In her last Council race, the biggest threat to Ramos were the WellMed allegations, not Liz Campos, the challenger who leveled the charges. Campos was an unprepared candidate whose sole intent appeared to be talking about Ramos' alleged shady dealings. Conspiracy theories, with Chico Rodriguez playing Svengali, abounded. After weeks of media scrutiny of Ramos' efforts on behalf of the business side of WellMed's foundation, the City's Ethics Review Board tossed the most serious charges and District 3 voters yawned. Ramos captured 73 percent of the vote in a contest with Campos and Ernest Zamora Jr.

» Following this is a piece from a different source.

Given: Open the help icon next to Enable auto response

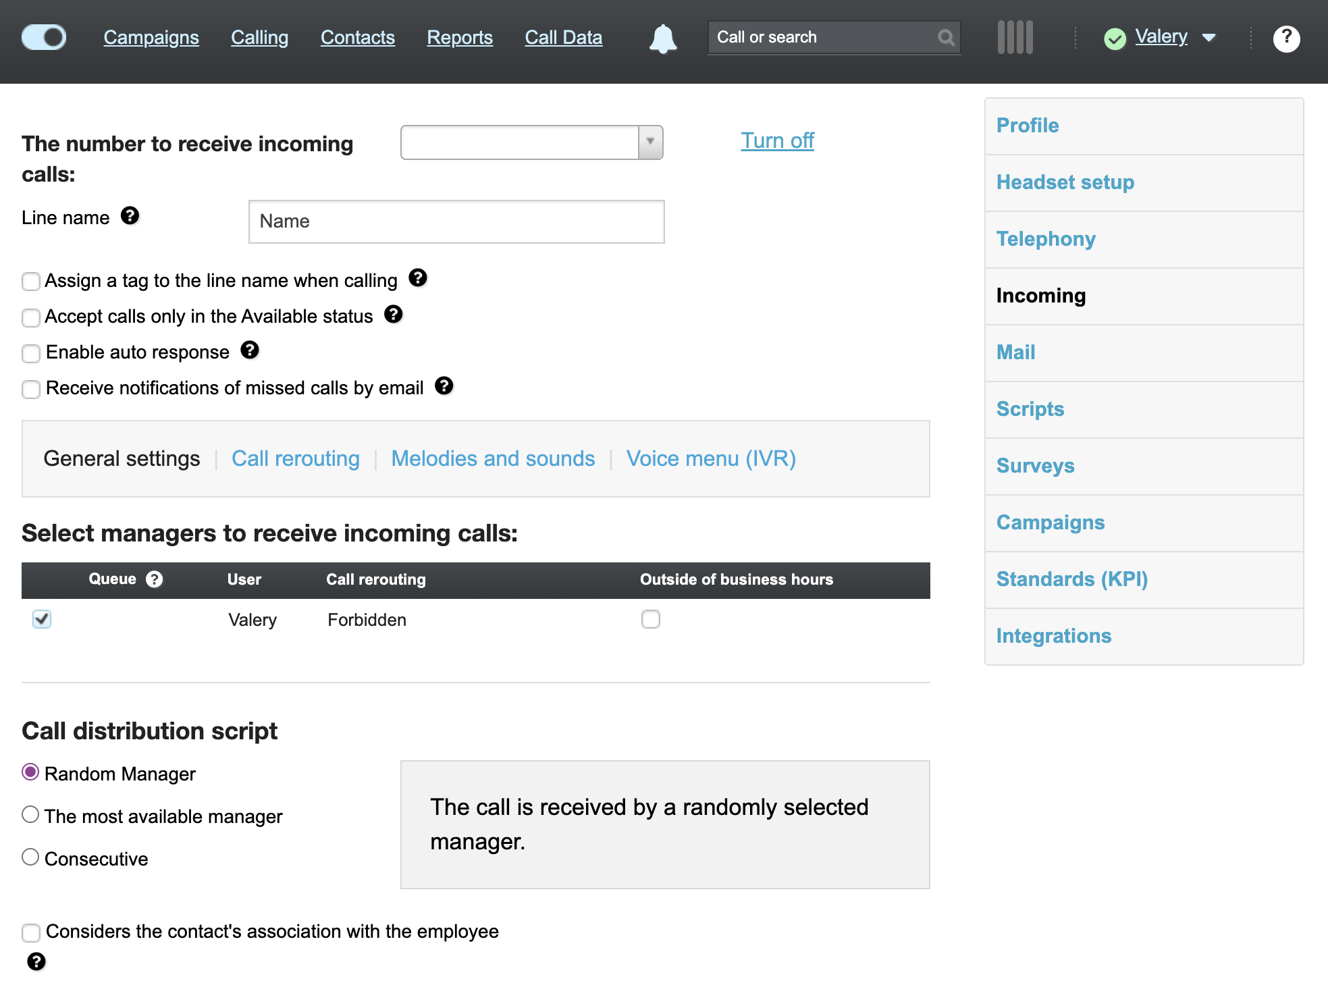Looking at the screenshot, I should (x=250, y=350).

Ramos' success in that race shows that she's built up a lot of good will in District 3, which makes up a decent chunk of Precinct 1 (though the last we heard, Ramos actually lived in Precinct 4 and would have to move into Rodriguez's territory to take him on). "Jenn is very popular in her district, so Chico will have to work hard to win," said Shannon Perez, the Texas political director for the Service Employees International Union, which represents some City workers. "Signs at major intersections won't cut it this time... It's all about who runs the better campaign: voter contact, mail, phones, [get out the vote]."
It's also worth noting that after taking down Tejeda eight years ago, Rodriguez faced only nominal opposition in 2008, mostly put up by a greatly weakened Tejeda, so his campaign muscle could be a little atrophied.
Still, his outsize will to survive is a thing to behold, and he could make everything in Ramos' political career up to this point look sweet and dreamy by comparison.